Nu de uitspraak van de Rechtbank in stand blijft, wordt van de Inspecteur een griffie-recht geheven van € 532.

Beslissing

Het Gerechtshof

- bevestigt de uitspraak van de Rechtbank;

- veroordeelt de Inspecteur in de kosten aan de zijde van belanghebbende van door een derde beroepsmatig verleende rechtsbijstand bij het Hof op € 1.068, te betalen aan de rechtsbijstandverlener;

- gelast dat van de Inspecteur een griffierecht wordt geheven van € 532.

Deze uitspraak is vastgesteld door W.M.G. Visser, F.G.F. Peters en L. van Wijck-Koolstra, in tegenwoordigheid van de griffier Y. Postema. De beslissing is op 21 april 2021 in het openbaar uitgesproken.

aangetekend aan

partijen verzonden:

Tegen deze uitspraak kunnen beide partijen binnen zes weken na de verzenddatum beroep in cassatie instellen bij de Hoge Raad der Nederlanden via het webportaal van de Hoge Raad www.hogeraad.nl.

Bepaalde personen die niet worden vertegenwoordigd door een gemachtigde die beroepsmatig rechtsbijstand verleent, mogen per post beroep in cassatie instellen. Dit zijn natuurlijke personen en verenigingen waarvan de statuten niet zijn opgenomen in een notariële akte. Als zij geen gebruik willen maken van digitaal procederen kunnen deze personen het beroepschrift in cassatie sturen aan de Hoge Raad der Nederlanden (belastingkamer), postbus 20303, 2500 EH Den Haag . Alle andere personen en gemachtigden die beroepsmatig rechtsbijstand verlenen, zijn in beginsel verplicht digitaal te procederen (zie www.hogeraad.nl).

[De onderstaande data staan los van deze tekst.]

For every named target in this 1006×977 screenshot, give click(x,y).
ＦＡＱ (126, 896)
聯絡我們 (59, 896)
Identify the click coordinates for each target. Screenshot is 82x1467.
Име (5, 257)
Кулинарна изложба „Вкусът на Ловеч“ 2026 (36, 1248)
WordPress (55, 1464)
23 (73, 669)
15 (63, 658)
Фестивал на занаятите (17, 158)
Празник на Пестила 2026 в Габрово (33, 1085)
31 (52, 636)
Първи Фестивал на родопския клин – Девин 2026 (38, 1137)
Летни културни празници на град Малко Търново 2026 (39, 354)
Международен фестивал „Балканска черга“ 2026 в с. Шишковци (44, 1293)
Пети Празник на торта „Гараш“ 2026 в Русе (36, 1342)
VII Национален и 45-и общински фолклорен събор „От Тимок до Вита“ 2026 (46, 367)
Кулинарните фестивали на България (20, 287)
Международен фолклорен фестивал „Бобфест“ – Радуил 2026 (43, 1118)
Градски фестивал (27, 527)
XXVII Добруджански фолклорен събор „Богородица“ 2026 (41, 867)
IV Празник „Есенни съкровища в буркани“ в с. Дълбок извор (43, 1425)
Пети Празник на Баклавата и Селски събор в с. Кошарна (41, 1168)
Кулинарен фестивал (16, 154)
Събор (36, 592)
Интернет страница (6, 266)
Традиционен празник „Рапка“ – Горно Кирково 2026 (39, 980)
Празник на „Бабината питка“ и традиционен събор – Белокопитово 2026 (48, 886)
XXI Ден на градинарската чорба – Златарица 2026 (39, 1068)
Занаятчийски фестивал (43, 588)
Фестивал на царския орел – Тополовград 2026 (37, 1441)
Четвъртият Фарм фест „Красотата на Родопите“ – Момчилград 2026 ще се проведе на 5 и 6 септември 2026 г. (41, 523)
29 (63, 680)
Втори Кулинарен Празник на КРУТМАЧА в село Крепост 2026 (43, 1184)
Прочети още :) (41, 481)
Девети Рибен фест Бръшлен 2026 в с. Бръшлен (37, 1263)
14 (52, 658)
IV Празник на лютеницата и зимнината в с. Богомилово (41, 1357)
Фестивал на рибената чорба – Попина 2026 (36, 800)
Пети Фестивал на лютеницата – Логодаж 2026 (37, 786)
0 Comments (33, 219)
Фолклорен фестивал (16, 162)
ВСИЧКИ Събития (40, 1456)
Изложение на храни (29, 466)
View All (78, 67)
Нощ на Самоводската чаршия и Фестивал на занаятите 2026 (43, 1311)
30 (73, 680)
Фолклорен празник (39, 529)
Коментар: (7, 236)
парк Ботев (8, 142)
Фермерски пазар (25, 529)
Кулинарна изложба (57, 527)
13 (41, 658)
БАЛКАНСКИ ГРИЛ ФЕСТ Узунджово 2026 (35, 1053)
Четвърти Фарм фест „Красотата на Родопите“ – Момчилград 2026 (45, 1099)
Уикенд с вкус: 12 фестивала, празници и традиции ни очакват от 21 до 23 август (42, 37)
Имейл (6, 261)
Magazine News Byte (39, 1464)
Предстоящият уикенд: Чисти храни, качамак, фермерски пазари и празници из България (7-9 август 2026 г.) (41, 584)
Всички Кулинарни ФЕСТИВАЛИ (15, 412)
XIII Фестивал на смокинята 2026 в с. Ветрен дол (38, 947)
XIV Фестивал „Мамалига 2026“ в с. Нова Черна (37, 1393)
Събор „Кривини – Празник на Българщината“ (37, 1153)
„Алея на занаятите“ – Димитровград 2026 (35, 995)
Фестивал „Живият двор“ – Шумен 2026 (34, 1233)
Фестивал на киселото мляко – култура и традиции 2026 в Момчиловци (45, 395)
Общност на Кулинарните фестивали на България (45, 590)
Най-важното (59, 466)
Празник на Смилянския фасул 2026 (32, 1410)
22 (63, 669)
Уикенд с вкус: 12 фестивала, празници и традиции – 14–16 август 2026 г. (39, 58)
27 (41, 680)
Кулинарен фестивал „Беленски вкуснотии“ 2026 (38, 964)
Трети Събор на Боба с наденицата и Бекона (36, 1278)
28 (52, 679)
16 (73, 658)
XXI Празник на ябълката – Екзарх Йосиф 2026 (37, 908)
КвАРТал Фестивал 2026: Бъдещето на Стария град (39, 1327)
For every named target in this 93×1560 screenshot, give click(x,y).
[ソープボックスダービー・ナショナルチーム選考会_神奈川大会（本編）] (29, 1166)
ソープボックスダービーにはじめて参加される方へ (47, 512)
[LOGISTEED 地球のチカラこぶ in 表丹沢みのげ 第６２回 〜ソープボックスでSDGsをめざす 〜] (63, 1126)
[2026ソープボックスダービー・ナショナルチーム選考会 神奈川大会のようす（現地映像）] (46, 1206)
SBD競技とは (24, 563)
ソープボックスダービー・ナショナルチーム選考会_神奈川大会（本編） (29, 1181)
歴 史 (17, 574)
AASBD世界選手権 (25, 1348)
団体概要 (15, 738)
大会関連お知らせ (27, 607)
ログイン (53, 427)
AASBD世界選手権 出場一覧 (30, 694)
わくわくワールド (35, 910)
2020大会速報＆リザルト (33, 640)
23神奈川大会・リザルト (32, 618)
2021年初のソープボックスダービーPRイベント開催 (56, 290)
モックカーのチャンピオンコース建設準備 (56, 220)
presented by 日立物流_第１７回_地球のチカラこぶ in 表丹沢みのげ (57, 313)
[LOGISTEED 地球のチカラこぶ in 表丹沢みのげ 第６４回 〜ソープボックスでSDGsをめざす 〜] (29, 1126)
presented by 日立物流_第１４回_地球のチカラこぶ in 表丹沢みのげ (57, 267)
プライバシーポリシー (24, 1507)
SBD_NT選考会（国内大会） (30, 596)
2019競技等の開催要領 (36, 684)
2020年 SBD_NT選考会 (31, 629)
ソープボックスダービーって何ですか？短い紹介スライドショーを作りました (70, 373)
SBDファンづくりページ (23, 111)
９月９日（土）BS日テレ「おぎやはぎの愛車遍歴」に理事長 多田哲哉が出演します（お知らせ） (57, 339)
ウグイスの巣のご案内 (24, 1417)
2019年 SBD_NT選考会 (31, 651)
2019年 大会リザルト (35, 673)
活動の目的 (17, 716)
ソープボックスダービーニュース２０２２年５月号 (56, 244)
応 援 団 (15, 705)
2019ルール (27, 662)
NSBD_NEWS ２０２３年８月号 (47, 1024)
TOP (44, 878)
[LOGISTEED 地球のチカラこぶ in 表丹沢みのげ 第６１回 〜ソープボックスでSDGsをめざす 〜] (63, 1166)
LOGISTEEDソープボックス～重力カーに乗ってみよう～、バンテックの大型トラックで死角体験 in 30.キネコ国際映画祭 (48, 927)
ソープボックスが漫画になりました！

Bij het instellen van beroep in cassatie moet het volgende in acht worden genomen:

1 - bij het beroepschrift wordt een afschrift van deze uitspraak gevoegd; 2 - (alleen bij procederen op papier) het beroepschrift moet ondertekend zijn; 3 - het beroepschrift moet ten minste het volgende vermelden:

a. de naam en het adres van de indiener;

b. de dagtekening;

c. een omschrijving van de uitspraak waartegen het beroep in cassatie is gericht;

d. de gronden van het beroep in cassatie.

Voor het instellen van beroep in cassatie is griffierecht verschuldigd. Na het instellen van beroep in cassatie ontvangt de indiener een nota griffierecht van de griffier van de Hoge Raad. In het cassatieberoepschrift kan de Hoge Raad verzocht worden om de wederpartij te veroordelen in de proceskosten.